- [Problem]: Give again exactly the lines that run from the start of the records to the line holding "Given: Click the Limite de R$40 text", both ends counted. Do not include the pictures.

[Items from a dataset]
+ + + + +

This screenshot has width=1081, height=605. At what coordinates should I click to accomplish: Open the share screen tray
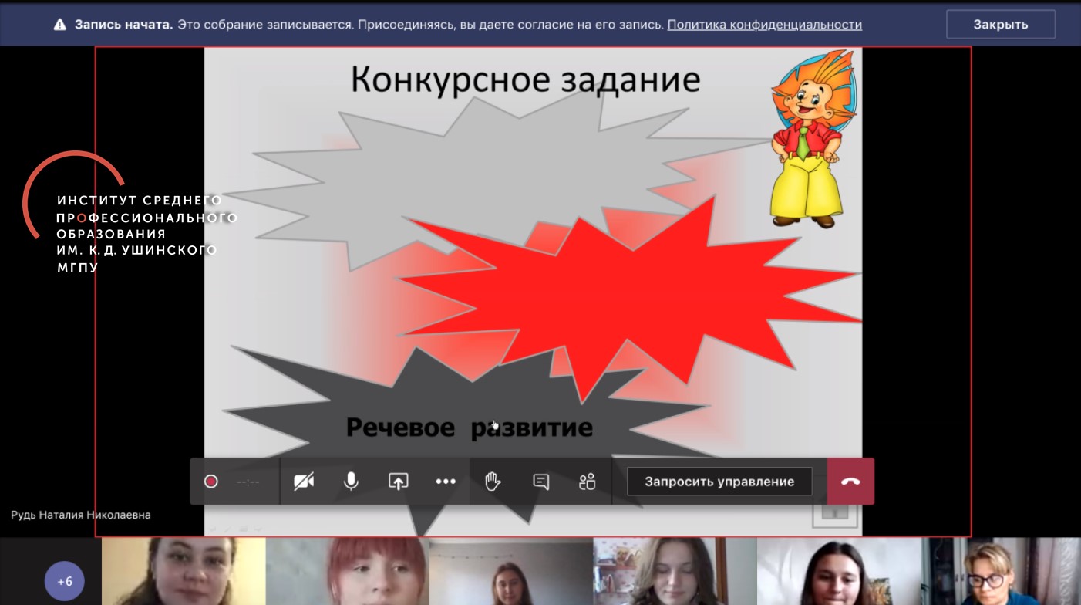pos(398,482)
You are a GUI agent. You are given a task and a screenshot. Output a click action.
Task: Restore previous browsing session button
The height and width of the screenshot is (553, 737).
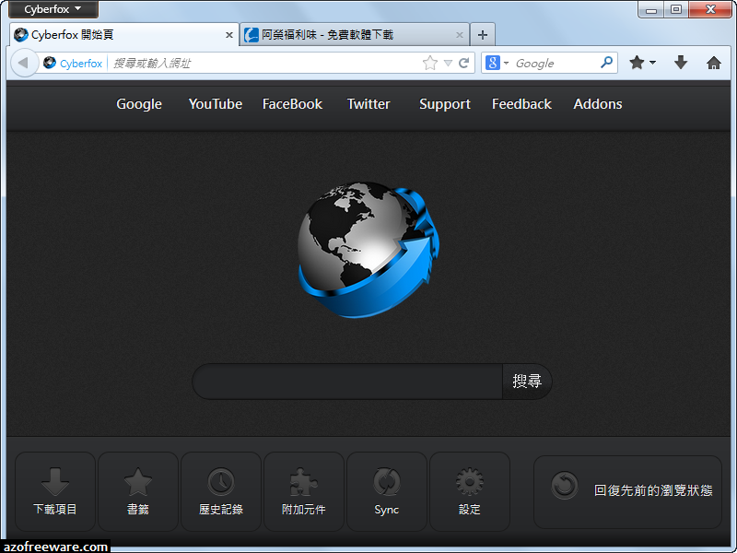click(626, 491)
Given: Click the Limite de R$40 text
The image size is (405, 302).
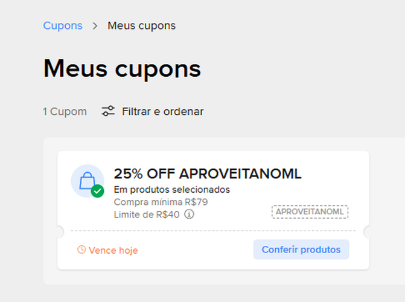Looking at the screenshot, I should pyautogui.click(x=147, y=214).
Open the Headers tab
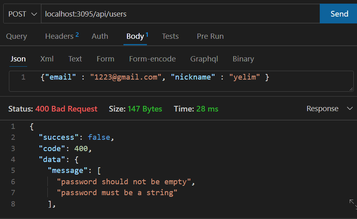Screen dimensions: 357x219 (62, 36)
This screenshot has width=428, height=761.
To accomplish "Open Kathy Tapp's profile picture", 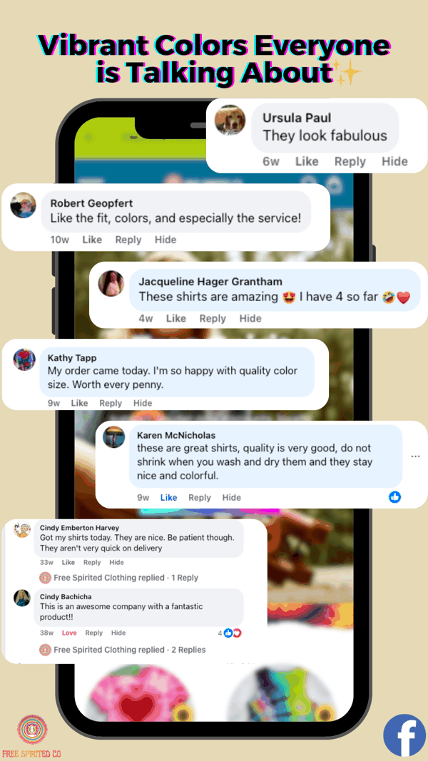I will (x=24, y=360).
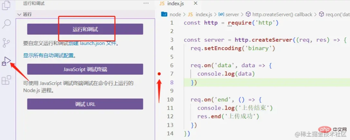The image size is (350, 140).
Task: Click the JavaScript 调试终端 button
Action: [85, 69]
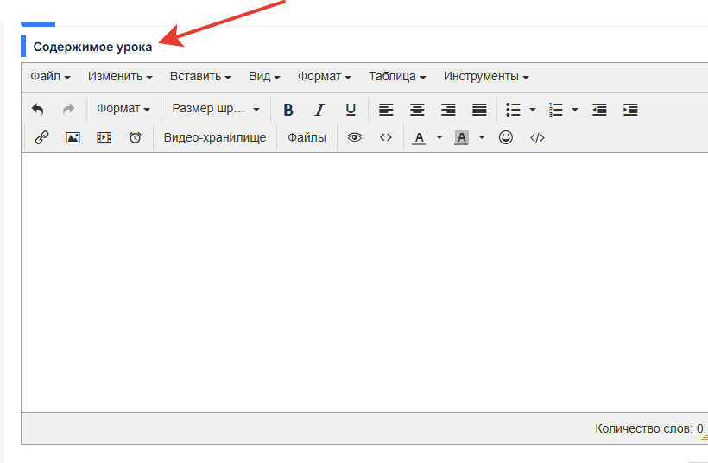The width and height of the screenshot is (708, 463).
Task: Open the emoticons smiley picker
Action: (x=506, y=137)
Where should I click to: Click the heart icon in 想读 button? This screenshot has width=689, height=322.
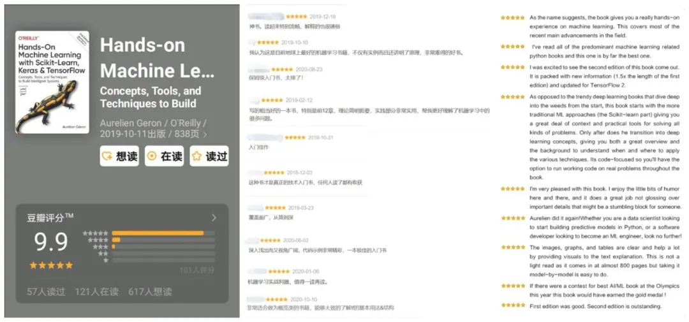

+ + + + +

- [Final answer]:
This screenshot has width=1081, height=605. At what coordinates should I click to accomplish: Open the share screen tray
pos(398,482)
You are a GUI agent. You are given a task and a screenshot. Output a click action.
Task: Restore previous browsing session button
The height and width of the screenshot is (553, 737).
click(626, 491)
Given: Click the Limite de R$40 text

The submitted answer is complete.